Dataset entries:

=== Section Start ===

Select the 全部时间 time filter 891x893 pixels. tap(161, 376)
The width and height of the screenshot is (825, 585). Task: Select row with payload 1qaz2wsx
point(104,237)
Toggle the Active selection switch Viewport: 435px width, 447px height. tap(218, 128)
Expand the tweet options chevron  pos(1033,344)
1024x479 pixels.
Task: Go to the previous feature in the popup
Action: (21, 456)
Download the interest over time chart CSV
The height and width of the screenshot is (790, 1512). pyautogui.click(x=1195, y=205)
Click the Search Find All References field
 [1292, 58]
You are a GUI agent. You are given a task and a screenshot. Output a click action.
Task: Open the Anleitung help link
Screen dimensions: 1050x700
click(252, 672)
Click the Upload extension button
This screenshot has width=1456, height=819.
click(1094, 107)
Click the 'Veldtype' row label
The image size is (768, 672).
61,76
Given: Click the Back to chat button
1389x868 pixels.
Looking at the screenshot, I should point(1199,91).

=== Section End ===

Exercise aim:
The expected response reproduces all of the data precisely.

Response area:
Select the 全部时间 time filter 891x893 pixels. tap(161, 376)
The width and height of the screenshot is (825, 585). Task: Select row with payload 1qaz2wsx
point(104,237)
Toggle the Active selection switch Viewport: 435px width, 447px height. tap(218, 128)
Expand the tweet options chevron  pos(1033,344)
1024x479 pixels.
Task: Go to the previous feature in the popup
Action: (21, 456)
Download the interest over time chart CSV
The height and width of the screenshot is (790, 1512). pyautogui.click(x=1195, y=205)
Click the Search Find All References field
 [1292, 58]
You are a GUI agent. You are given a task and a screenshot. Output a click action.
Task: Open the Anleitung help link
Screen dimensions: 1050x700
click(252, 672)
Click the Upload extension button
This screenshot has width=1456, height=819.
click(1094, 107)
Click the 'Veldtype' row label
The image size is (768, 672).
61,76
Given: Click the Back to chat button
1389x868 pixels.
Looking at the screenshot, I should point(1199,91).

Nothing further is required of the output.